■ Task objective: Put each line of the material below into a JSON list of strings, one string per line, omitting blank lines. Leave the pictures out of the result.

========================

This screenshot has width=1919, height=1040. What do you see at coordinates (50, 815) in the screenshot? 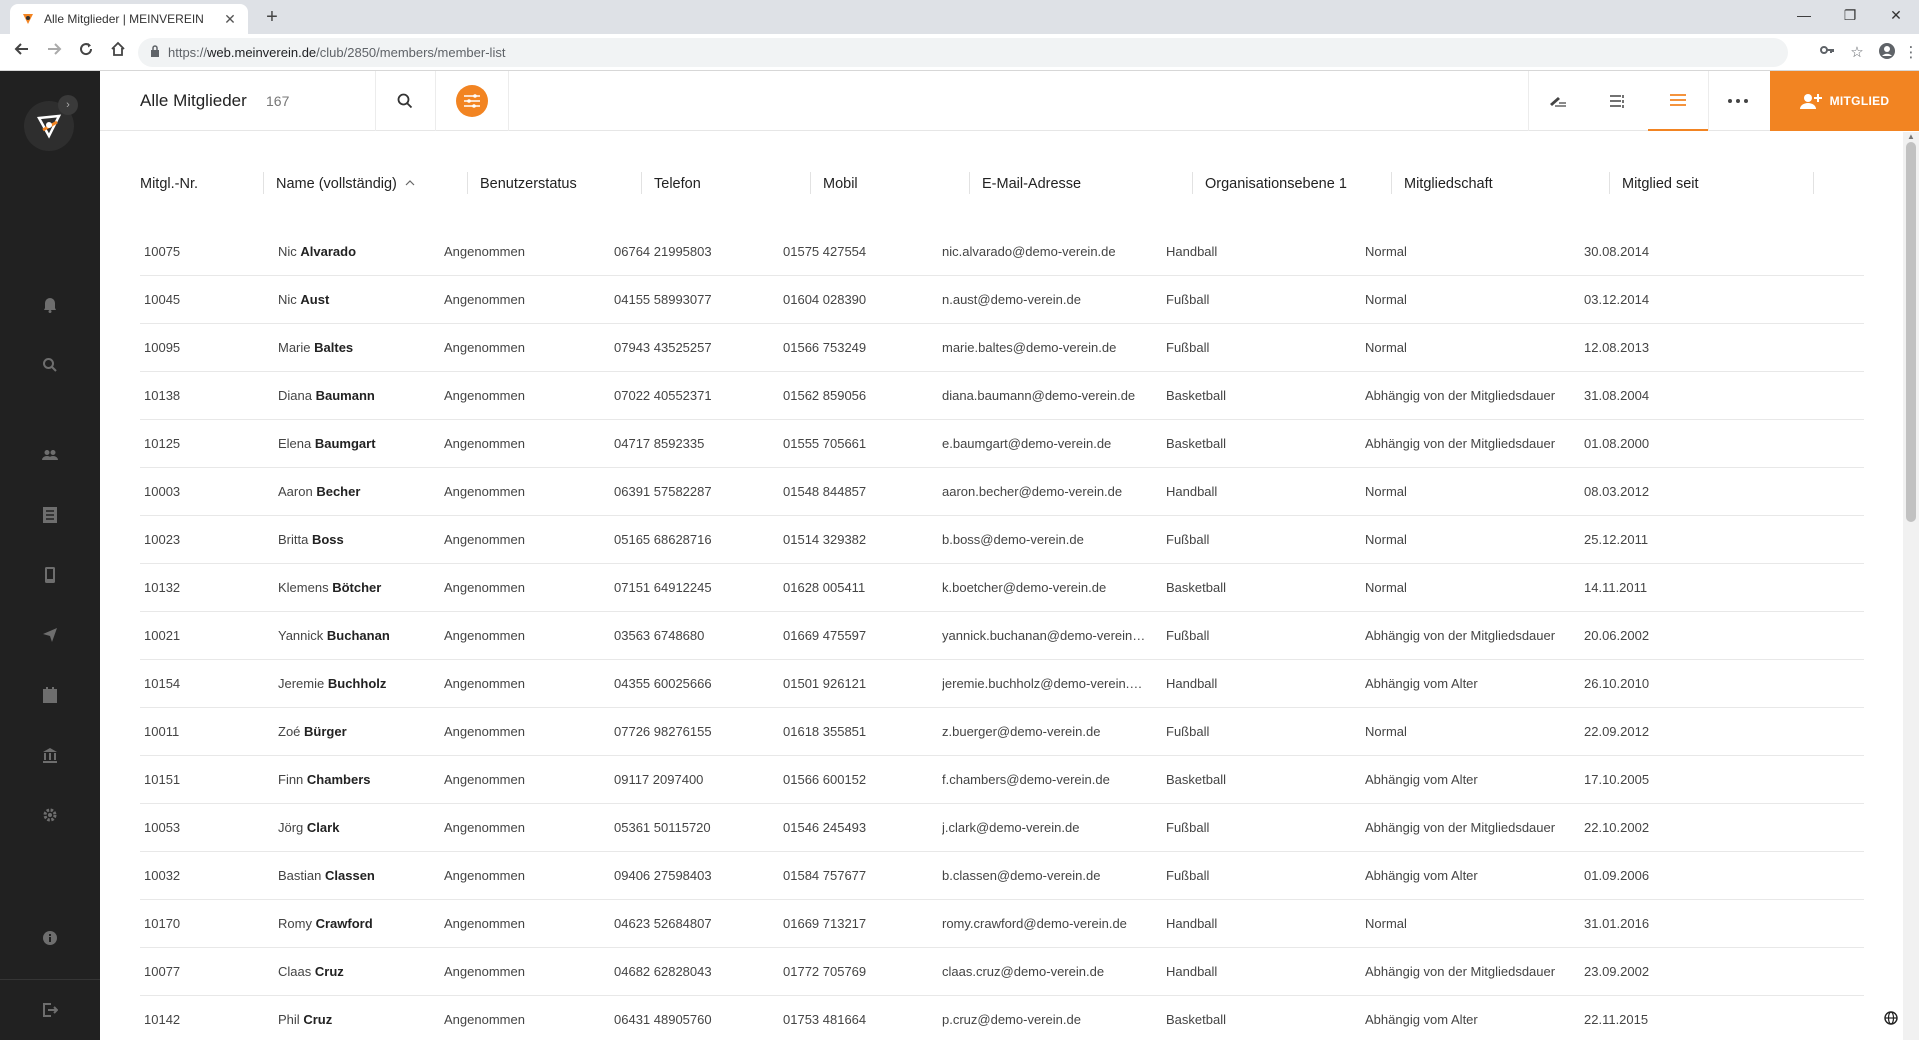
I see `settings-gear-icon` at bounding box center [50, 815].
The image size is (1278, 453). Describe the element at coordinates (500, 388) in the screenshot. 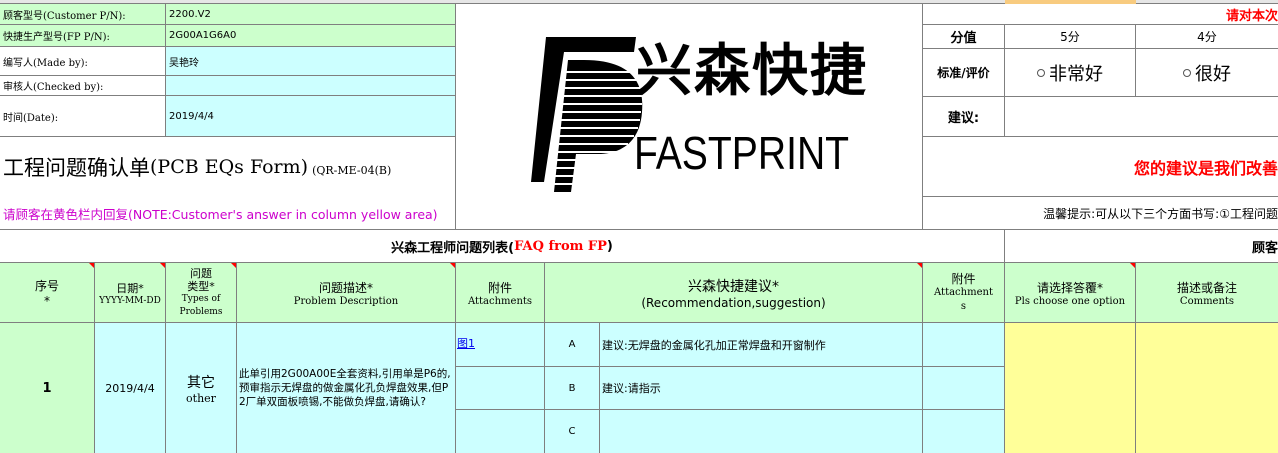

I see `row-attachment-b` at that location.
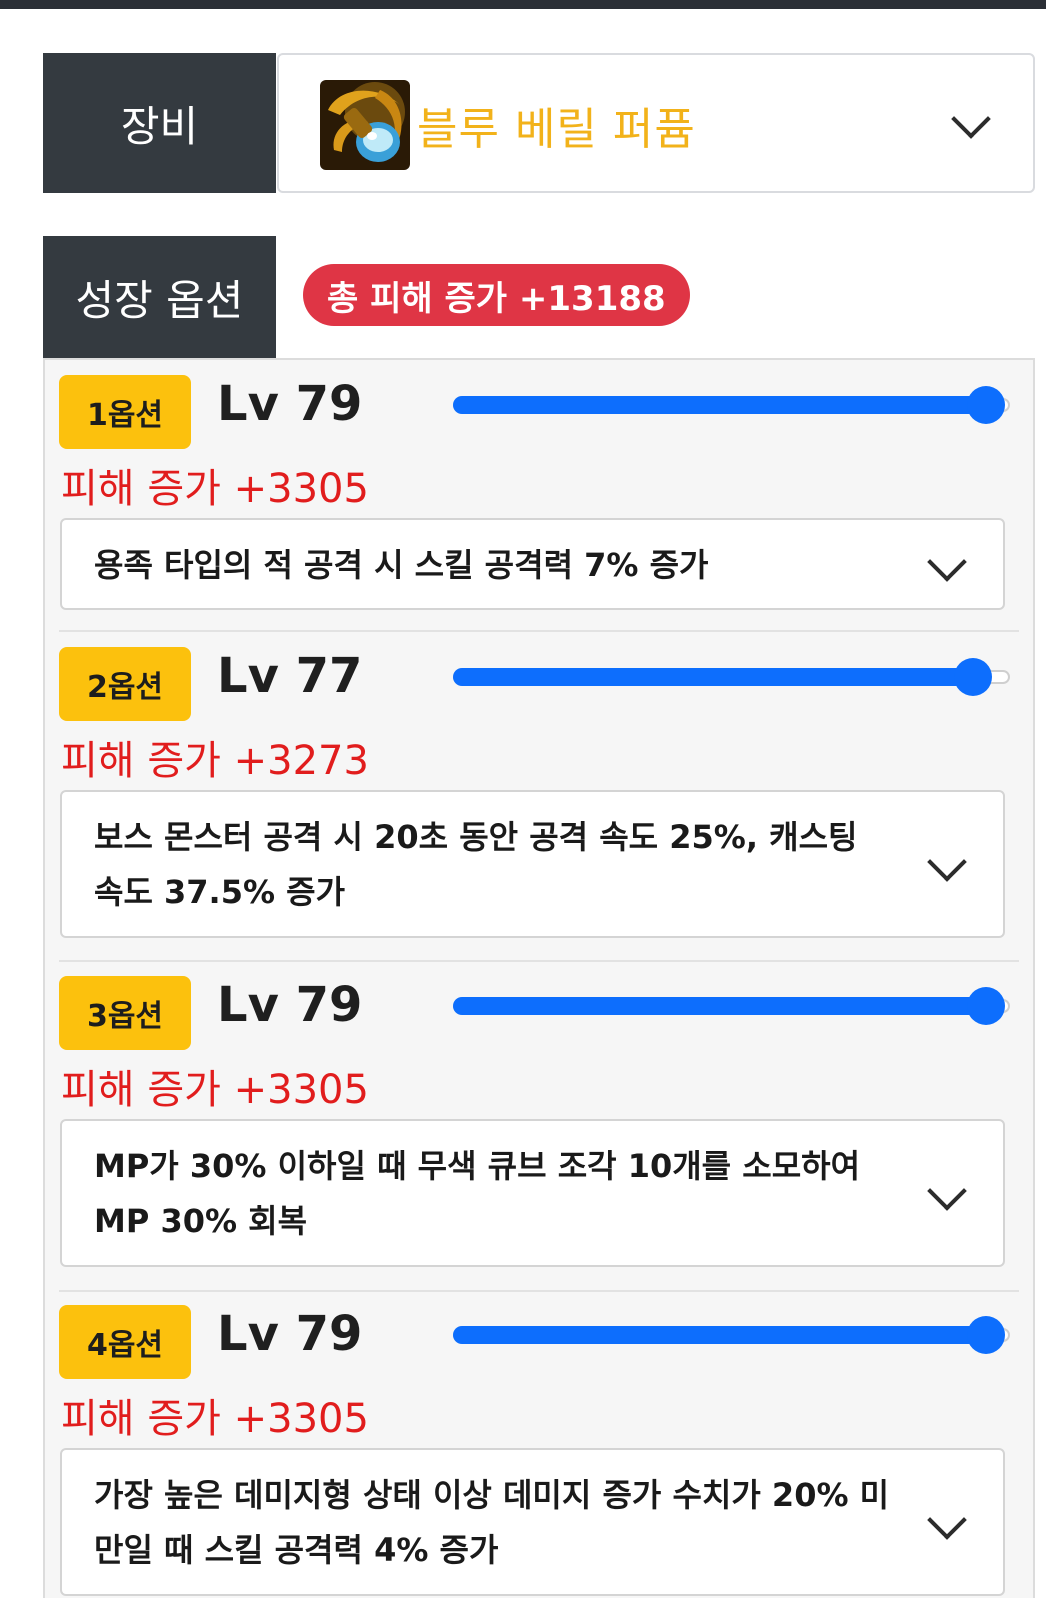 The height and width of the screenshot is (1598, 1046). Describe the element at coordinates (125, 1013) in the screenshot. I see `option-badge: 3옵션` at that location.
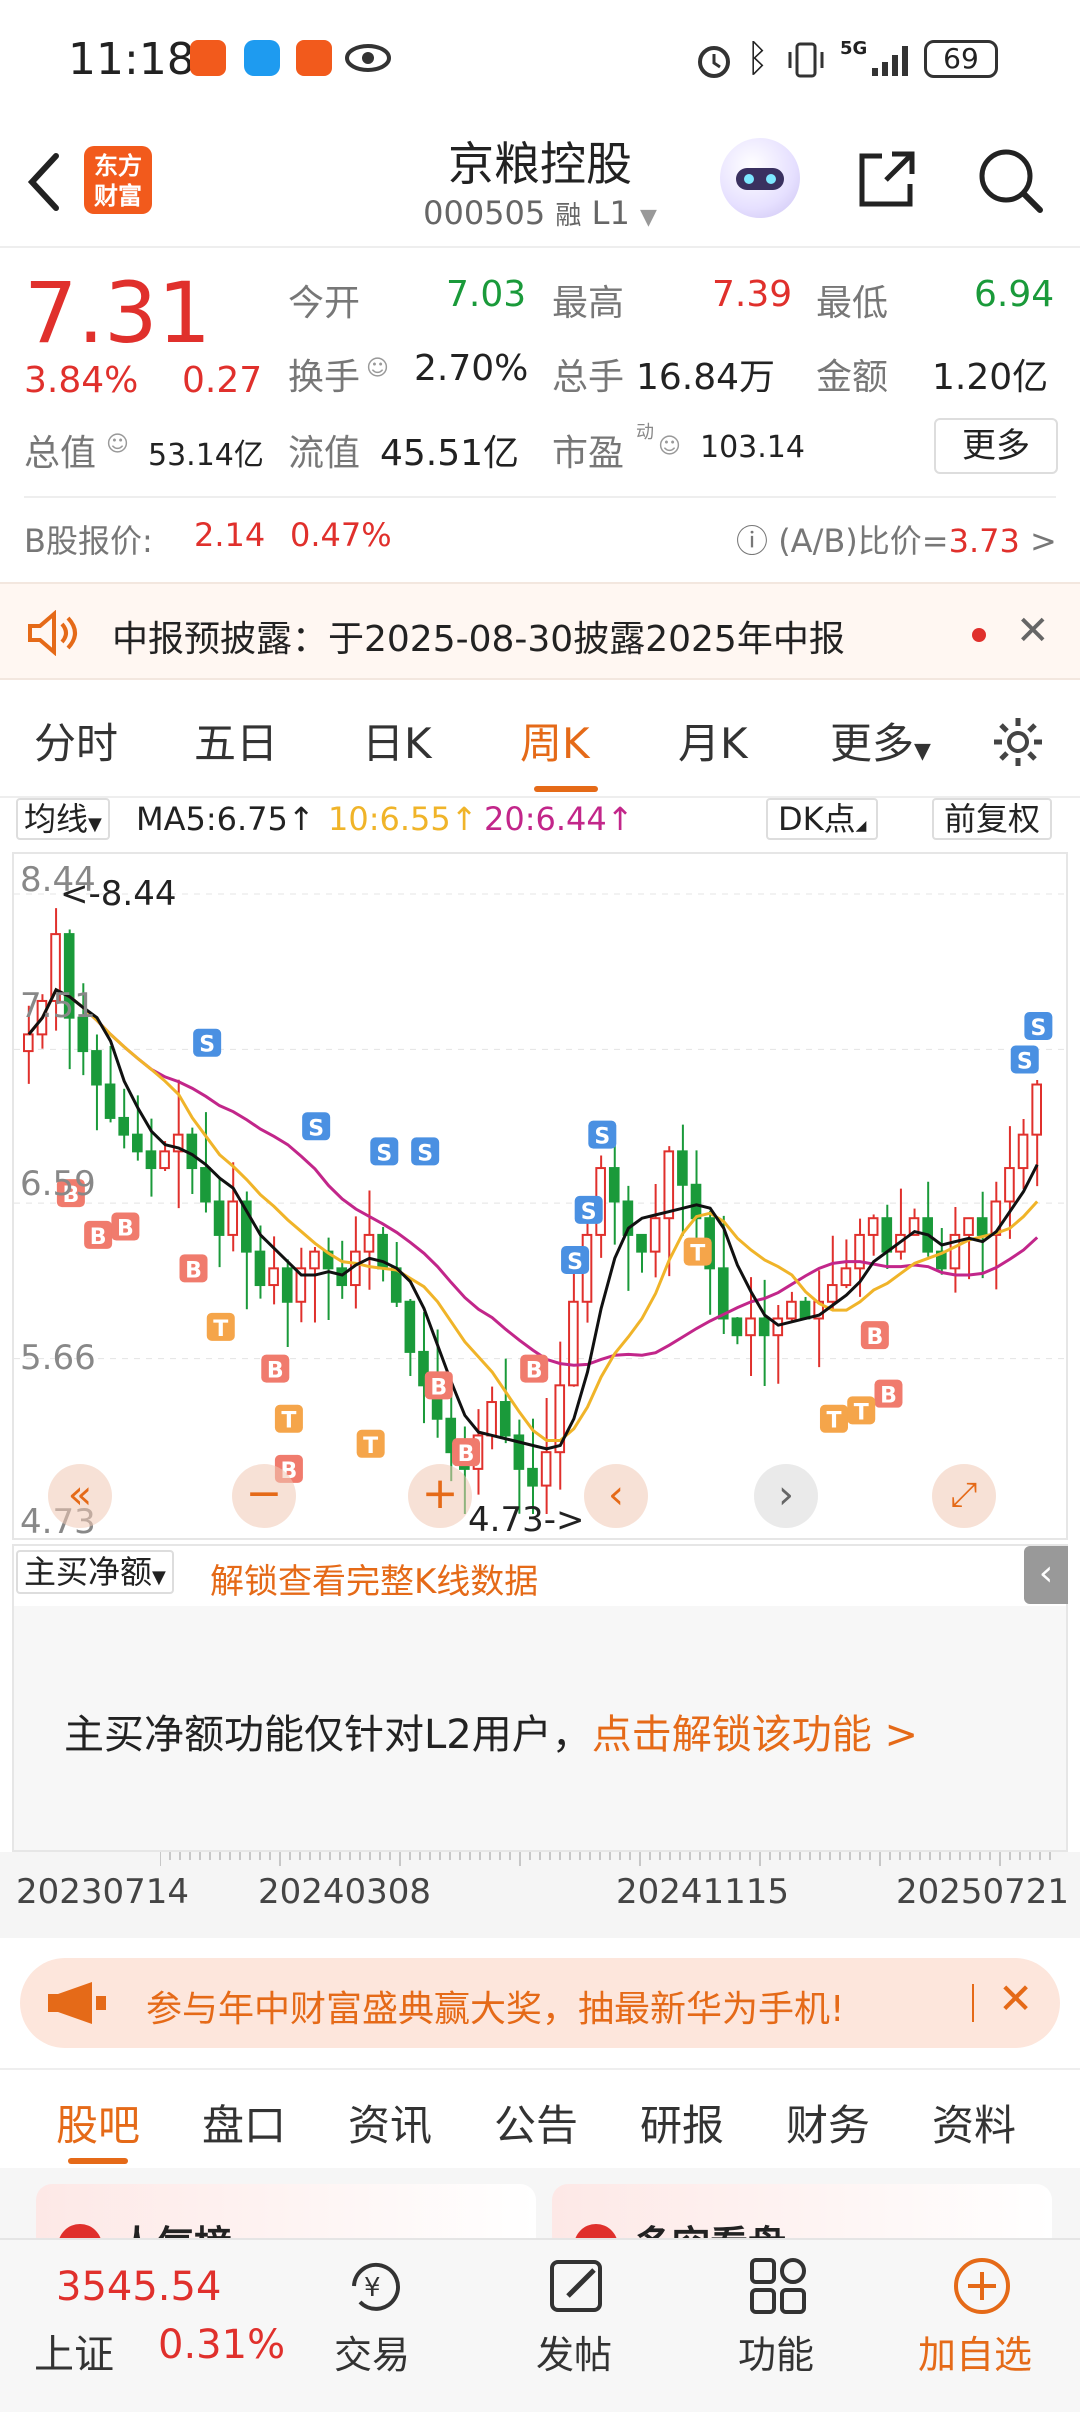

========================

■ Completed exercise:
[
  "This screenshot has width=1919, height=1040. What do you see at coordinates (50, 815) in the screenshot? ",
  "I see `settings-gear-icon` at bounding box center [50, 815].",
  "The image size is (1278, 453). Describe the element at coordinates (500, 388) in the screenshot. ",
  "I see `row-attachment-b` at that location.",
  " The height and width of the screenshot is (1598, 1046). Describe the element at coordinates (125, 1013) in the screenshot. I see `option-badge: 3옵션` at that location."
]